ÖNE ÇIKANLAR :

YAZARLAR

Ne Mutlu (…) Diyene

Yavuz Duru

12 Eylül 2013 Perşembe 06:21
  • A
  • A

Tarih boyunca hakikate savaş açmış kimselerin hemen hemen ortak özelliği “Atalar Dini”ne tabii olmak ve “Slogan Kültürü”ne teslim olmaktır. Hâlbuki ne “atalar dini”nin ne de slogan kültürünün hakikat namına bir değeri yoktur. İmam Maturidi (rh.a) bu konuda şöyle demektedir:

“İnsanların değişik din ve mezheplere ayrıldığı ve sadece kendilerini hak, diğerlerini batıl gördükleri bilinmektedir. Kanaatlerinin kaynağını da atalarını taklit olduğu da malumdur. Dolaysıyla hakikate ulaşmak için taklidin bir değeri olmadığı ortadır. (Zira hepsi hak olamaz.)

İnsanlar arasında son sözü söyleme hakkı çoğunlukta değil sadece akli delile sahip kimselerdedir. Bu sebeple hakikati bulma noktasında peygamber kim ise o hak yoldadır. Herkes peygambere tabii olarak hakikati bulmak zorundadır. Doğruluğu kanıtlanmış ve sağlam kanıtlara dayanan deliller sadece peygamberler de mevcuttur. Batıl ehlinin tutarlı deliller getirmesi mümkün değildir. Delil ile hareket eden kimse, batıl ehlinin (ve ideolojilerin) yaldızlanmış sözlerden başka bir şey olmadığını yakinen görür.”

Atalar adına sistemleştirilen ideolojiler, yaldızlı sözlerden başka bir şey değildir.
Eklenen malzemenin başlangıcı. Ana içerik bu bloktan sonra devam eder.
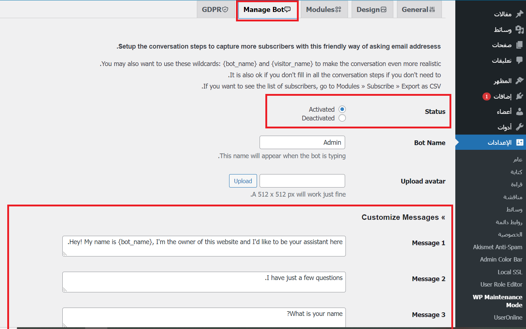Switch to the GDPR tab
The width and height of the screenshot is (526, 329).
click(x=215, y=10)

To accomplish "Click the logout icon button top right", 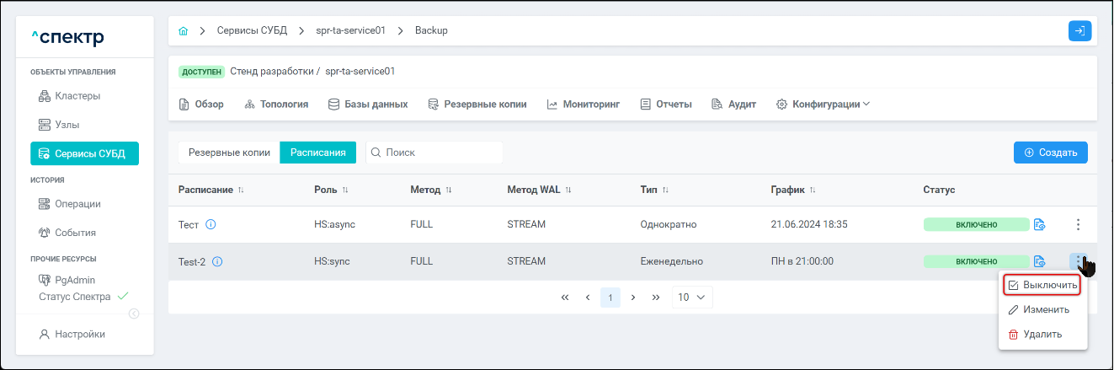I will coord(1079,31).
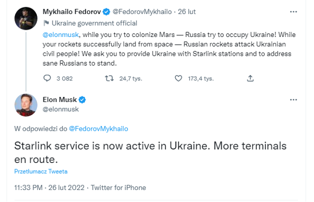Click Elon Musk's profile picture
This screenshot has width=314, height=202.
tap(26, 105)
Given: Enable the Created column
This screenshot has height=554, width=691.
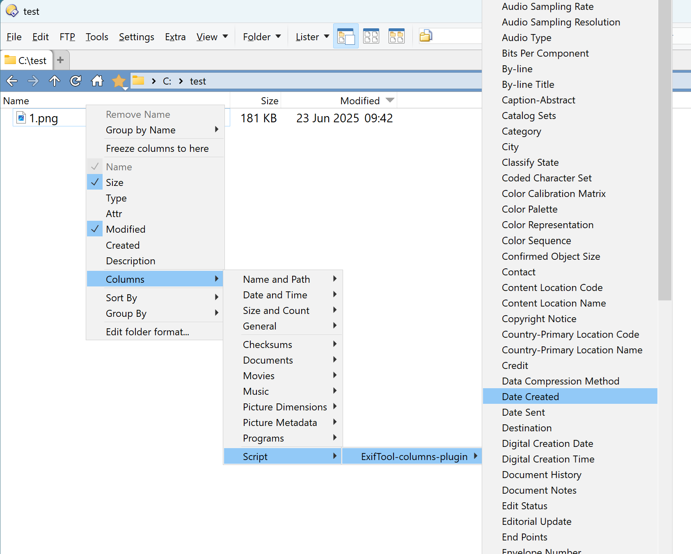Looking at the screenshot, I should tap(123, 245).
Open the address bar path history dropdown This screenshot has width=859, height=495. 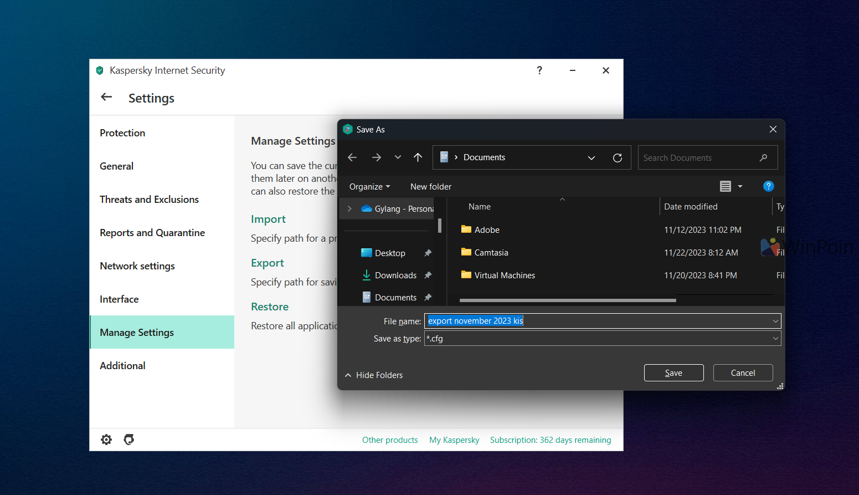tap(591, 158)
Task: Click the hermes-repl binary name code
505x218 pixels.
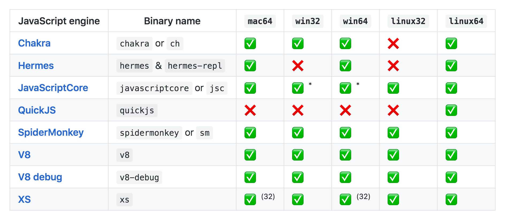Action: 195,66
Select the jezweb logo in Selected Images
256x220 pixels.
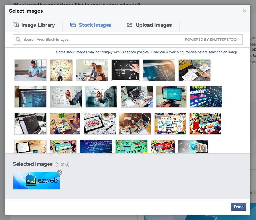tap(36, 180)

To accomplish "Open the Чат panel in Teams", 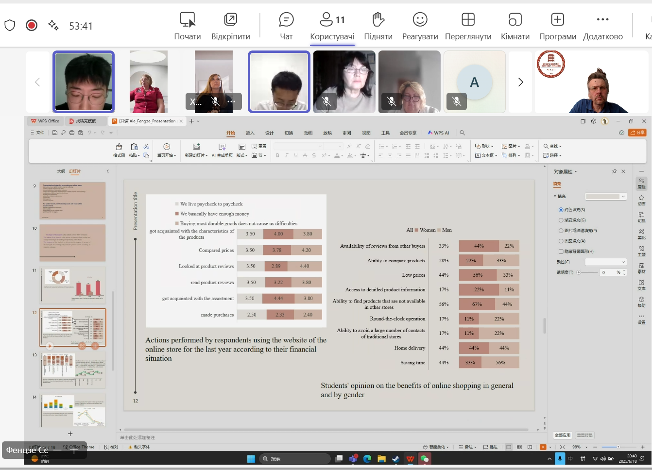I will click(286, 26).
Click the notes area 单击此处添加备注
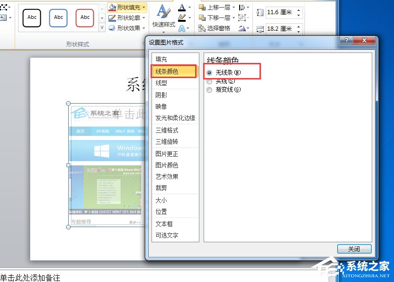Image resolution: width=394 pixels, height=282 pixels. pos(31,278)
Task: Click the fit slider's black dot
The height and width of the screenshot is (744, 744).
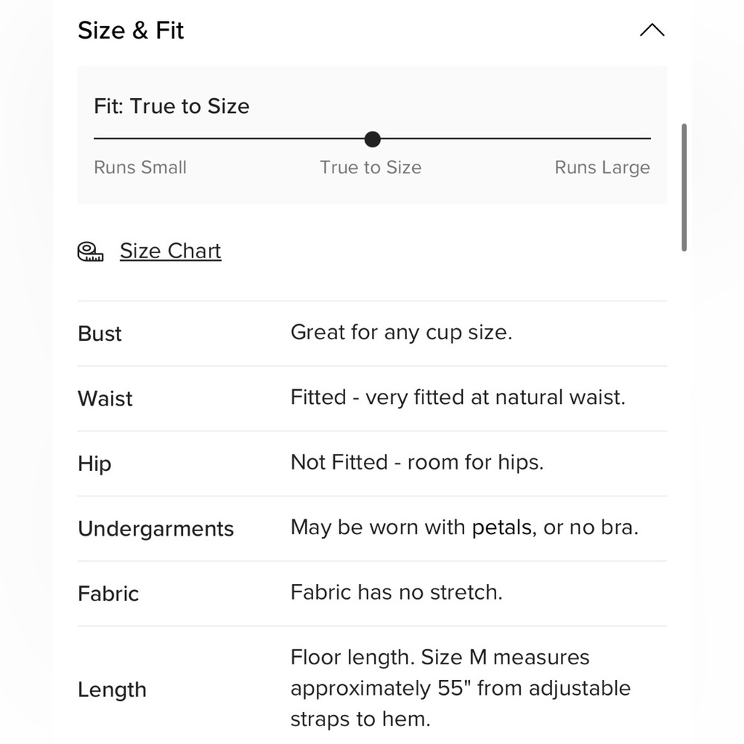Action: click(x=373, y=139)
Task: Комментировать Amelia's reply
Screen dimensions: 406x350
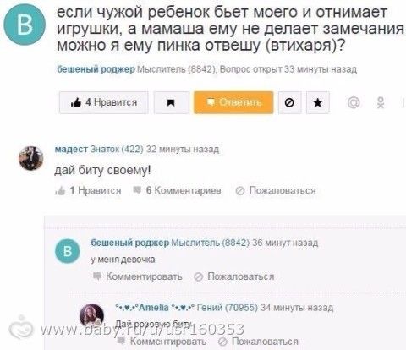Action: (x=162, y=342)
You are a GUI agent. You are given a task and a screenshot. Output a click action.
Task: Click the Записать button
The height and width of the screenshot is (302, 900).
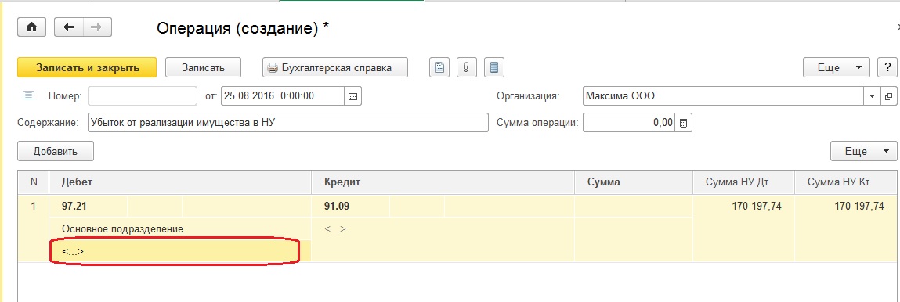pyautogui.click(x=203, y=67)
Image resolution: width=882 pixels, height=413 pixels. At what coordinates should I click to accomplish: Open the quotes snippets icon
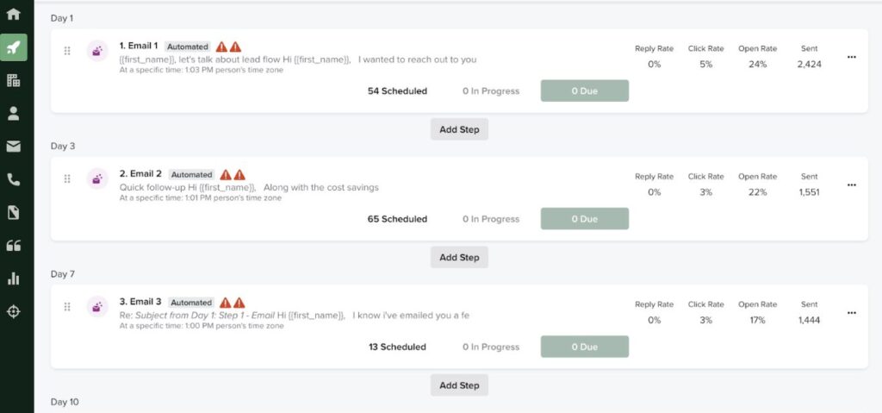[x=14, y=246]

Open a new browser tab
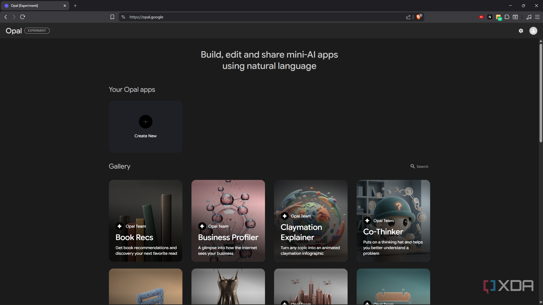75,6
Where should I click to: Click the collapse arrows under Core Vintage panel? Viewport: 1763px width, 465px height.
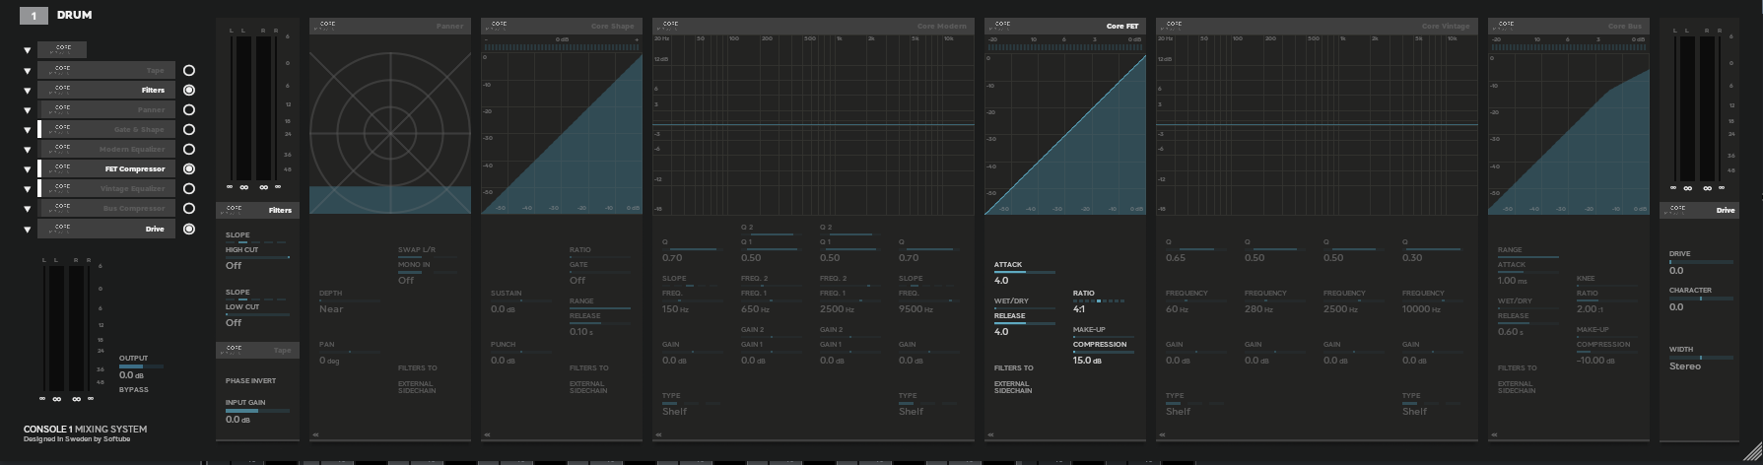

Hakikat ölmüş bir insan veya insanlar topluluğunun söyledikleri şeklindeki telakki, boş bir gevezeliktir. Zaten atalar dinine tabii olan kimselerin böyle bir iddiası da yoktur. Onlar genelde belli bir toprak parçasında “birlik ve beraberliği sağlamak” iddiasındadırlar. Kur’an-ı Kerim’de atalar dininin “batıllığı” şöyle ifade edilmektedir:

“Onlara; “Allah’ın indirdiğine uyun” denildiği zaman; “Yok, atalarımızı neyin üzerinde bulduysak ona uyarız” dediler. Ya ataları bir şeye akıl erdiremez ve doğruyu seçemez idiyseler de mi onlara uyacaklar. O kâfirlerin hali, sadece bir çağırma ve bağırmadan başkasını işitmeyerek haykıranın haline benzer; onlar sağırdırlar, dilsizdirler, kördürler, akıl da etmezler.” (Bakara Suresi: 170-171)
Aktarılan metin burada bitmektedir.